Task requirements:
When a line in the records contains the string "computer", copy that line.

--- The data Enclosed Below ---

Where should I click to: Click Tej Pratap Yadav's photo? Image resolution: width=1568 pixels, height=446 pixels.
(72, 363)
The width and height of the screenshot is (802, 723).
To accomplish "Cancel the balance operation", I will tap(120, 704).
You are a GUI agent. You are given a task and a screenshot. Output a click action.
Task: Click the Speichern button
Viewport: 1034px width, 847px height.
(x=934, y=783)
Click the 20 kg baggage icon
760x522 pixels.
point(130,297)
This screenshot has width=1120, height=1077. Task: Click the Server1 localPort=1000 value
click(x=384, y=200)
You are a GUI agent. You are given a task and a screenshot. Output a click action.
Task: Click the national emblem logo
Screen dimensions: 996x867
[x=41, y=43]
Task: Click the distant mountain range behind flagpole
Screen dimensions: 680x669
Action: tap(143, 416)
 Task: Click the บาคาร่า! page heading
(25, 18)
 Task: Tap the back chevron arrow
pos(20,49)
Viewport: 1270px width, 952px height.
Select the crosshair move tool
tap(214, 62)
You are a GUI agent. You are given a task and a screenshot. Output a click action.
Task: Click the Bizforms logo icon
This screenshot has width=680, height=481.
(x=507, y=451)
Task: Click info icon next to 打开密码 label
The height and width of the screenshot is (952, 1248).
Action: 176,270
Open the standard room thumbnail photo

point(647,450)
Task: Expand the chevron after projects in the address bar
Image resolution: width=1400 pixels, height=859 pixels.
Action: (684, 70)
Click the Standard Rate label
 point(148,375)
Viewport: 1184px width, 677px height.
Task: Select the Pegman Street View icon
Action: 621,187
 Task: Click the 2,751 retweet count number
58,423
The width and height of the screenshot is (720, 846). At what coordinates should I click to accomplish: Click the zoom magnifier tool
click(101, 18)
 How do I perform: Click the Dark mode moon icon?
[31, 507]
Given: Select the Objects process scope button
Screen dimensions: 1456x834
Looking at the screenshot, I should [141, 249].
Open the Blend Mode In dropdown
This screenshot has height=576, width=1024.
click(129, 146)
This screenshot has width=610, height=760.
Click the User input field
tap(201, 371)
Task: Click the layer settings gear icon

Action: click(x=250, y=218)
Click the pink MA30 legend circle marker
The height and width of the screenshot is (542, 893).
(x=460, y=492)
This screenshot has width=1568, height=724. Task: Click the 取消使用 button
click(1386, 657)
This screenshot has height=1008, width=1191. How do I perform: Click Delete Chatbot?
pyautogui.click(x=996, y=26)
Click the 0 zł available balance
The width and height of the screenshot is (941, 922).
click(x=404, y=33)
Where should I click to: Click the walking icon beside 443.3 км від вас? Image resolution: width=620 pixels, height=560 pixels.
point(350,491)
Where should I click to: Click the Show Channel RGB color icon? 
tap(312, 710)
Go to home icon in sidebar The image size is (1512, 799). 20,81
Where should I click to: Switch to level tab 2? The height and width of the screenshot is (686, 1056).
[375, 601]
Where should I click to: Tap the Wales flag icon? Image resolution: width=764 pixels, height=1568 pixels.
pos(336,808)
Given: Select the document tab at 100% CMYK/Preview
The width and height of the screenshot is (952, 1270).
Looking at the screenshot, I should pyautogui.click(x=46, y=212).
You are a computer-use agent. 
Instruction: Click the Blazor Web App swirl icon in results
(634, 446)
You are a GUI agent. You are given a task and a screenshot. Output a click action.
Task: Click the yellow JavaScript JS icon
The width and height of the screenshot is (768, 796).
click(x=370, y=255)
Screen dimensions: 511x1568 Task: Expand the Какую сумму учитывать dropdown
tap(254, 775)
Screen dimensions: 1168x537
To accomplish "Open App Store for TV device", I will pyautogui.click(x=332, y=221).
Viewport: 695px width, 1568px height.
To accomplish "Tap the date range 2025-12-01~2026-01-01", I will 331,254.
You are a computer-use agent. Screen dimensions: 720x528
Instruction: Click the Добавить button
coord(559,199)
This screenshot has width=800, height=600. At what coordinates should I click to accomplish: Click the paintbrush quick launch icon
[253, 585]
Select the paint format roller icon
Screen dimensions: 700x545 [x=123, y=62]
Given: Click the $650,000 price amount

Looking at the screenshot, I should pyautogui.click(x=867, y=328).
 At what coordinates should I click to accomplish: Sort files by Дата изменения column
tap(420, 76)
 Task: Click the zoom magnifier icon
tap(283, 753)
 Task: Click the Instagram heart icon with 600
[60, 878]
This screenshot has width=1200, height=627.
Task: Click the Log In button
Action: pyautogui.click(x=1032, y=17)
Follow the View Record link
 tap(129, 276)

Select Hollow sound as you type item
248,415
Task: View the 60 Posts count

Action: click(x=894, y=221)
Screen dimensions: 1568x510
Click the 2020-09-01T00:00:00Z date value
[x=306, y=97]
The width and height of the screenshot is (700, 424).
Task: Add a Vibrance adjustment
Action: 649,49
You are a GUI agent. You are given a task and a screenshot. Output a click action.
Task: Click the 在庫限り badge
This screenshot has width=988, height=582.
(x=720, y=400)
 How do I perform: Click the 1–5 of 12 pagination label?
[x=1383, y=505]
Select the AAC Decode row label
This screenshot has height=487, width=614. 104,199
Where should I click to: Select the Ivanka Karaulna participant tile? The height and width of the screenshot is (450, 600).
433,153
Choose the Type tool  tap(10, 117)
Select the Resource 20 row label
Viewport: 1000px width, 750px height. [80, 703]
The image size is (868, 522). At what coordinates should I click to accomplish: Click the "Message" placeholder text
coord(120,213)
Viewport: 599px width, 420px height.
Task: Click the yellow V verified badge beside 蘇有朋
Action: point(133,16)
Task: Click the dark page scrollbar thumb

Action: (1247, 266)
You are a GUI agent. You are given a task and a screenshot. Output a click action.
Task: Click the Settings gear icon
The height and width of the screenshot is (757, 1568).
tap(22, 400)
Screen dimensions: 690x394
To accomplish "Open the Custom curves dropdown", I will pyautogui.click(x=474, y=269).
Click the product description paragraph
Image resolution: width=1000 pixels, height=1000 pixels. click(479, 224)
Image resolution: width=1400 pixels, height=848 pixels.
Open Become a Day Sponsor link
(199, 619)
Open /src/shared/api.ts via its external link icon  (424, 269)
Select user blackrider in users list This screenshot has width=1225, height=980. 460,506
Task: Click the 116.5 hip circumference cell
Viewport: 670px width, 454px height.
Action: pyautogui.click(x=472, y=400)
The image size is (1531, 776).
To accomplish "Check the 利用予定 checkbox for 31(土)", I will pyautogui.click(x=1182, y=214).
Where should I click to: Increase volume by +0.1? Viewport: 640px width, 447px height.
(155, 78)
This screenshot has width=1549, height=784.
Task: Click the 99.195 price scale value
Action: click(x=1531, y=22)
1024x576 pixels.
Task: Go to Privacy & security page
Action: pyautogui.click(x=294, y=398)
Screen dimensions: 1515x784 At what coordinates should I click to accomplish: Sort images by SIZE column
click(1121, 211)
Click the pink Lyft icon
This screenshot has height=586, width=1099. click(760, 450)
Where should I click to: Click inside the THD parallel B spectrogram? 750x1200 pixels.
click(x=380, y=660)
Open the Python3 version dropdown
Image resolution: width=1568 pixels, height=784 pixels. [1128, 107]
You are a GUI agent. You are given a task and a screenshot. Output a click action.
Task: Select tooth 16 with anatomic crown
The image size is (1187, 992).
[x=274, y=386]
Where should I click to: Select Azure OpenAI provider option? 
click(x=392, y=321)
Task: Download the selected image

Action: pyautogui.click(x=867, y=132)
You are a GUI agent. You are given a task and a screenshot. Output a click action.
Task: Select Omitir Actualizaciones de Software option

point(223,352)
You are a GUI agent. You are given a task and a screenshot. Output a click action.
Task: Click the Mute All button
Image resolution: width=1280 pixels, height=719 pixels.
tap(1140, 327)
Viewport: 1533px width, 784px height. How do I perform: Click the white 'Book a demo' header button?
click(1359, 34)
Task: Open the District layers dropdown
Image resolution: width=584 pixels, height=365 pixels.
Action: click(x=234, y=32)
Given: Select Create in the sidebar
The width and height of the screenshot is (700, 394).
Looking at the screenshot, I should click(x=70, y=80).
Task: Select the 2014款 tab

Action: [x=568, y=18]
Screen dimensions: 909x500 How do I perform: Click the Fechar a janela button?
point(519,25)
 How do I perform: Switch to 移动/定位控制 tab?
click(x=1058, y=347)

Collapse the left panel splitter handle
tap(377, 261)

--- End of Enclosed The data ---

Response for this exercise:
You are a computer-use agent. 
You are a computer-use agent. Screen dimensions: 720x528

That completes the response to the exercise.